Saturday, May 29, 2010
The Dropper
Band: Medeski Martin & Wood
Album: The Dropper
Best song: The title track.
Worst song: I don't know enough about this record to make this distinction.
Today is the second anniversary of the saddest day of my life. It goes without saying that May has now become a dreaded month; Memorial Day is not the celebrated holiday I love anymore.
Losing a close friend is something that's outstandingly hard to comprehend; close friendships are defined in a way that few others are. Sure, mother/child relationships are something, but they generally have a definition. Romantic relationships can span many things, but they certainly work a certain way, definitions or not.
But, close friends all occupy different spaces. I tell Friend A different things than I may tell Friend B. My closest friend is someone I don't talk to very often; my favorite person in the world (a different friend) is someone I've not spoken to in about a year (we've texted, e-mailed, etc.). My closest friend here in DC is someone with which I have a complicated relationship, yet I still tell her more than nearly anyone else. I have another friend with whom I mainly talk about poop. But, I hardly talk to these people about baseball.

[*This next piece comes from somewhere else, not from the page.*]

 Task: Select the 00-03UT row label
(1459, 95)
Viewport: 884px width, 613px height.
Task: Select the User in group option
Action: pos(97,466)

Which is to say that I have other friends for that. I have a friend who is a Philadelphia fan and he's become one of my goto people to talk baseball with. I don't mind talking Phillies; the Sox aren't much of a team right now. I have another friend with whom I talk about hockey. I have another friend here with whom I talk about our college friends. I have friends with whom I talk about our softball team or friends with whom I talk about the journalism industry or whatever. I have friends from HS with whom I talk about HS people (mostly, we bitch about Julia Allison, famous for being famous).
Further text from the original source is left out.